I want to do support vector regression using repeated k-fold cross-validation on a large dataset of 30k points. Because I do need to do a lot of those regressions I want to downsample the data first to 1000 points to make the regression faster.
Now, I am not sure what the best way to do the repeats.
- Should I select the sub sample of 1000 points and then create new k-folds for each of the repeats.
- Or should I create a new sub sample of 1000 points for each of the repeats and then just do on k-fold CV?
[EDIT] based on cbeleites answer I want to be a bit more specific of what I want to do:
I think what confuses me might be the destinction between aproaches for parameter tuning, model validation, and model selection for prediction. Isn't it the cases that frequently you want to do all of that, like also in my case. I first want to tune the model parameters (cost and gamma in my case of using epsilon-SVM), then use the best parameters from the tuning and fit the final model which should then be used for predicting new values.
I am not really a statistician, but based on what I read (and understood) about best practices I implemented the following procedure.
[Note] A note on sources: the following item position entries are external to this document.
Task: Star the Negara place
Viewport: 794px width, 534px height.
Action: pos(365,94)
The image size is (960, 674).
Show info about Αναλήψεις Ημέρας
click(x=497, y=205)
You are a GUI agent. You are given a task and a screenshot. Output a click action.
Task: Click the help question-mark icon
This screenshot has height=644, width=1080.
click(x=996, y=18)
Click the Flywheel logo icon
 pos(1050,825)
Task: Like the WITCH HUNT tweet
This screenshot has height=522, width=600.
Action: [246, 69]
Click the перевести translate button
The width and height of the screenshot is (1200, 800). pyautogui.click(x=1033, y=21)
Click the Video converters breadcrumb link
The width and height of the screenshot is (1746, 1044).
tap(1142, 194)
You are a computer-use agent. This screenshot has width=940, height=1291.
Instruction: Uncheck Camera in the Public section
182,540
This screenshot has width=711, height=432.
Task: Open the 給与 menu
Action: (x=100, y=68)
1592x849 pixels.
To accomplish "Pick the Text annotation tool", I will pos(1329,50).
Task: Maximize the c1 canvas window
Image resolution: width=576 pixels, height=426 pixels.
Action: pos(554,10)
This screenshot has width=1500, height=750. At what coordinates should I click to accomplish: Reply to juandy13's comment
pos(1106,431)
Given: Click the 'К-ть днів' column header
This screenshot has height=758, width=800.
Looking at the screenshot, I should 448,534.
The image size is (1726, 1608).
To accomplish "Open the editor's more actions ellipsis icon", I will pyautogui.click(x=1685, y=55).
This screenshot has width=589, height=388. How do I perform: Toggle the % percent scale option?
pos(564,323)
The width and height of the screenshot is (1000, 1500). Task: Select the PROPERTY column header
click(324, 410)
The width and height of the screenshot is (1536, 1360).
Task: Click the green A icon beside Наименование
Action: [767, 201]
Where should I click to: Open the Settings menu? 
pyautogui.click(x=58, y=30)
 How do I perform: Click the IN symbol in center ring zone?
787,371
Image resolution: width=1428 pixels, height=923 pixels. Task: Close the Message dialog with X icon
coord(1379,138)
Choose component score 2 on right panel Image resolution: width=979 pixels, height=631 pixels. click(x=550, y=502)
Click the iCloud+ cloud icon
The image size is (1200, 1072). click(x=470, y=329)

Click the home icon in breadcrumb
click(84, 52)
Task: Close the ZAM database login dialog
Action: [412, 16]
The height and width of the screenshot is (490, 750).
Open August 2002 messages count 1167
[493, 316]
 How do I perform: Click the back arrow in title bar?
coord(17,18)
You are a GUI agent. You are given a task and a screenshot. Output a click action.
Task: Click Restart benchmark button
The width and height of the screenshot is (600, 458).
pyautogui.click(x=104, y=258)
As I am coding in C# I created kind of pseudo-pseudo code that I hope everyone can understand:
// want to do repeated k-fold CV with k = 5 and 3 repeats
var kFold = 5
var repeats = 3
// 1. start with the whole sample of 30k points
var wholeSample = GetWholeSample()
// 2. create a tuning grid of model parameters (here cost and gamma for SVM using radial kernel)
var paramGrid = CreateParamGrid(params: "cost, gamma", tuneLength: 14)
// to save metrics (RMSE) for each param combination for each of the repeats
var modelMetrics = map(modelParams => repeatRMSEs = array[repeats])
foreach (repeat in 0..repeats)
{
// 3. select a sub sample of 1000 points (random selection or structured sub sample)
var subSample = GetSubSample(mode: random, size: 1000)
// 4. select random indices for each of the k folds
var cvFoldIndices = CreateCvFolds(subSample, kFold)
foreach (var params in paramGrid)
{
// to track the RMSE of each CV iteration
var cvRMSEs = array[kFold];
foreach (var holdOutFold in 0..kFold)
{
var holdoutIndices = cvFoldIndices[holdOutFold]
var holdOutData = subSample[holdoutIndices]
var trainData = subSample[-holdoutIndices]
// 5. fit model on train data using current parameter combination
var modelFit = epsilonSVM.Fit(data: trainData, params: params)
// 6. predict values for the hold-out data
var predictedTargets = modelFit.Predict(data: holdOutData.X)
// 7. assess the prediction metrics for the hold-out data
var predictionRMSE = EvaluatePrediction(metric: "rmse", data: holdOutData.Y, prediction: predictedTargets)
cvRMSEs[holdoutIndex] = predictionRMSE
}
// 8. save average RMSE for this param combination
modelMetrics[params].repeatRMSEs[repeat] = average(cvRMSEs)
}
}
// 9. select best model params with min RMSE averaged over repeats
var bestMetric = min(average(modelMetrics.repeatRMSEs))
var bestParams = bestMetric.modelParams
// 10. train on whole sample of 30k points
var finalModelFit = epsilonSVM.Fit(data: wholeSample, params: bestParams)
// 11. use finalModelFit to predict new sampeles
var newData = GetNewData()
var newPredictions = finalModelFit.Predict(data: newData.X)
So my questions are (I know I should only ask one specific question, but these are strongly interrelated):
- is this approach valid in general
- should I create a new 1000 point sub sample in each repeat (step 3)?
- should I fit the final model on all 30k data (step 10)
- How would I then estimate performance of my final model?